[Supplied entries Boundary: Start]

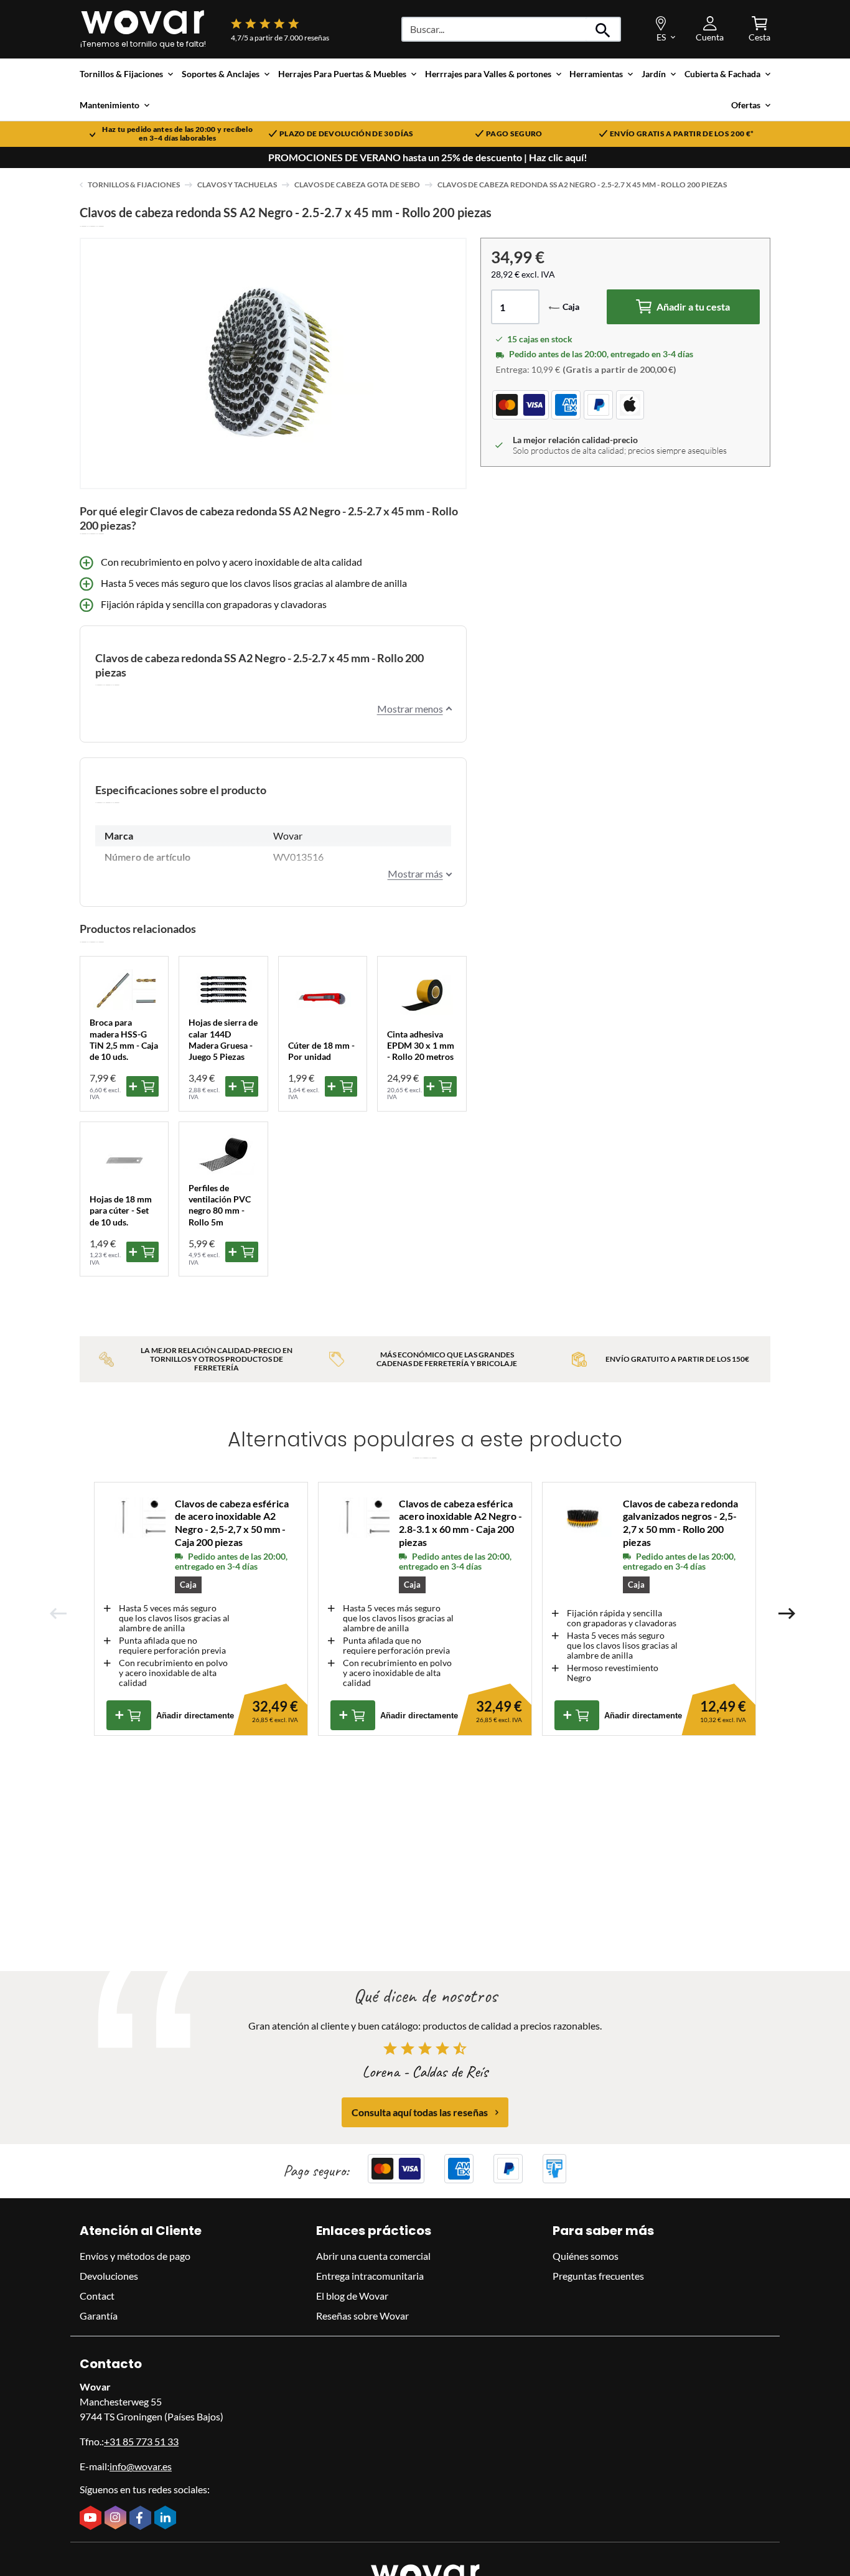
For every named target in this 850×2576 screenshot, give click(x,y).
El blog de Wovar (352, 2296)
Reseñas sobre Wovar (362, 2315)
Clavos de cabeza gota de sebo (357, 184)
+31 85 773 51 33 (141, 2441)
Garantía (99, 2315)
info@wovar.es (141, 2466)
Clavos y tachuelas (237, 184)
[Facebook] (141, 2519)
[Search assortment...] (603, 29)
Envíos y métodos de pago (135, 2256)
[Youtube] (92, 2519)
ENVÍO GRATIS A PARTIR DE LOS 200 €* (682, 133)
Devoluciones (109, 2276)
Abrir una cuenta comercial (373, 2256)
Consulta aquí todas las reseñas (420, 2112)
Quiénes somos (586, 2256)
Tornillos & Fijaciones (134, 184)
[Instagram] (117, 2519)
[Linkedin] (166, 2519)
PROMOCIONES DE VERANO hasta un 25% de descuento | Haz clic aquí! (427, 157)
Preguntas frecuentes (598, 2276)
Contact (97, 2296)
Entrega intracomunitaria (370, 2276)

[Supplied entries Boundary: End]

## Task prompt
If a line in the records holds the string "aquí", copy it.

## Result for this exercise
Consulta aquí todas las reseñas (420, 2112)
PROMOCIONES DE VERANO hasta un 25% de descuento | Haz clic aquí! (427, 157)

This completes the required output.